Ética, objetividad, imparcialidad. Tres mimbres imprescindibles para que esa institución silente y clave en democracia que se llama confianza ciudadana no quiebre. ¿Y qué sucede en estos agitados días? Pues sencillamente que adoptar una decisión política mediante una decisión judicial como la dictada por el magistrado Llarena para impedir la investidura de Jordi Sánchez supone desviar el sentido del Derecho y de la justicia. O, en el otro plano, en el de la desviación del fin de la política, sucede que afirmar como lo hace la presidenta de la Comunidad de Madrid, Cifuentes, que no ha sido procesada judicialmente y que por tanto no tiene por qué dimitir supone pretender validar políticamente una conducta desviada de todo patrón ético de conducta en el ámbito de los asuntos públicos.
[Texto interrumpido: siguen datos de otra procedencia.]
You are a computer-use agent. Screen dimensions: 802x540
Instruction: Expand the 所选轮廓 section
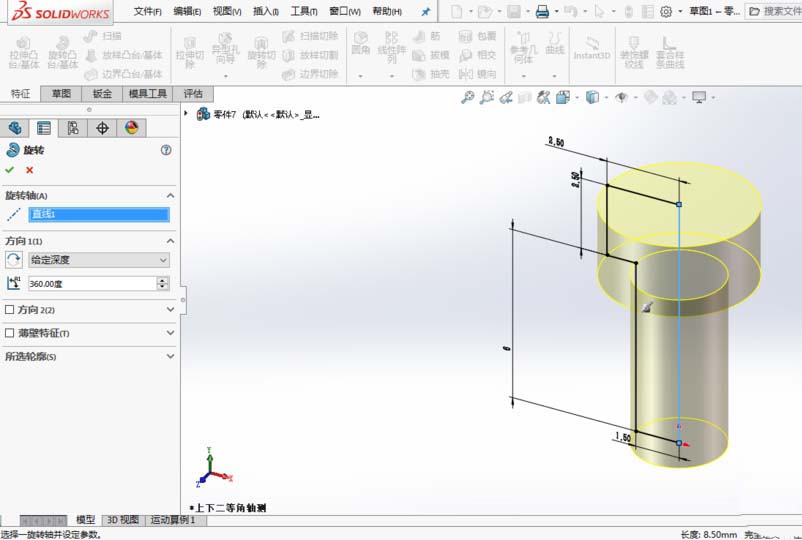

En un contexto de acentuado desapego social frente a la clase política y frente a una justicia politizada este tipo de desviaciones contribuyen al descrédito de ambas actividades, claves en un sistema democrático. En un plano y en otro es más necesario que nunca un fortalecimiento del compromiso cívico en defensa de la justicia imparcial y de lo público que pueda servir para regenerar el clima de la política y de la justicia y rescatar así la confianza de los ciudadanos.
Si el marco constitucional fuese aplicado con objetividad no podría ocurrir lo que ha ocurrido: un juez que, como Llarena, no ha juzgado, no ha sentenciado todavía -y al que además no le corresponde hacerlo- no puede interferir en las decisiones parlamentarias. De la misma forma, un Parlamento no puede interferir sobre las decisiones que tenga atribuidas un juez. Hay que recordar algo importante: los diputados están exentos de toda responsabilidad penal por las opiniones vertidas en un debate parlamentario, porque se ha querido que así sea, para que en su actividad parlamentaria los representantes electos del pueblo digan y voten con absoluta libertad lo que quieran. ¿Qué razones jurídicas existen para no permitir que Jordi Sànchez se persone en la sesión de investidura? Ninguna, sencillamente ninguna.
Indigna esta injusticia, esta desviación del fin del Derecho y de la justicia al servicio de otros objetivos no previstos en la legalidad vigente. Indigna también, en la dimensión estrictamente política, la desfachatez de quien desde su condición de dirigente política pretende zanjar su desviación ética calibrando su capacidad para seguir en primera política sobre la única base de no haber sido acusada penalmente.
La nueva política que debe brotar tras la catarsis provocada por esta conjunción de crisis política y de valores debe basarse en la personalización, en la valoración de las propiedades personales de quienes practican la política. Una coherencia vital e ideológica entre su discurso y su actuación profesional y vital será más valorado socialmente que la brillantez o la épica de su discurso como político o gestor público. La ejemplaridad, la honestidad, su competencia personal y profesional y la confianza que despierte el político serán claves en términos de adhesión ciudadana a su proyecto político.
La ética y la conciencia privada son importantes, sin duda, pero nuestras legítimas exigencias democráticas superan la mera conciencia privada, son más amplias que el hecho de actuar dentro de los márgenes de lo jurídicamente irreprochable. El parámetro de valoración de la política y de los políticos no puede ser el código penal. Entre lo penalmente sancionable y el ámbito privado de conciencia debe alzarse también una ética pública. La ética marca los límites de la política, pero no sustituye a ésta.
Un gobierno ha de ser éticamente intachable, no puede haber un buen gobierno ni un buen político si no se respetan unos mínimos éticos, pero la ética sin más tampoco garantiza la buena política. Lograr el equilibrio entre el componente ético, el liderazgo, la gestión eficiente, la correcta jerarquización de actuaciones y actuar bajo principios de buen gobierno capaz de aglutinar consenso ciudadano dará como resultado un buen gestor de la cosa pública.
Y para todo ello, para la regeneración de la política, para creer y confiar de nuevo en la política y en los políticos necesitamos una conciencia ciudadana que conducta a la necesaria y previa regeneración institucional. ¿Y para recuperar la confianza en la justicia? para ello hace falta despolitizarla, no utilizarla -y por tanto, desvirtuarla- al servicio de objetivos políticos. Lo contrario es el fin de la justicia y la quiebra de confianza de la ciudadanía en la misma.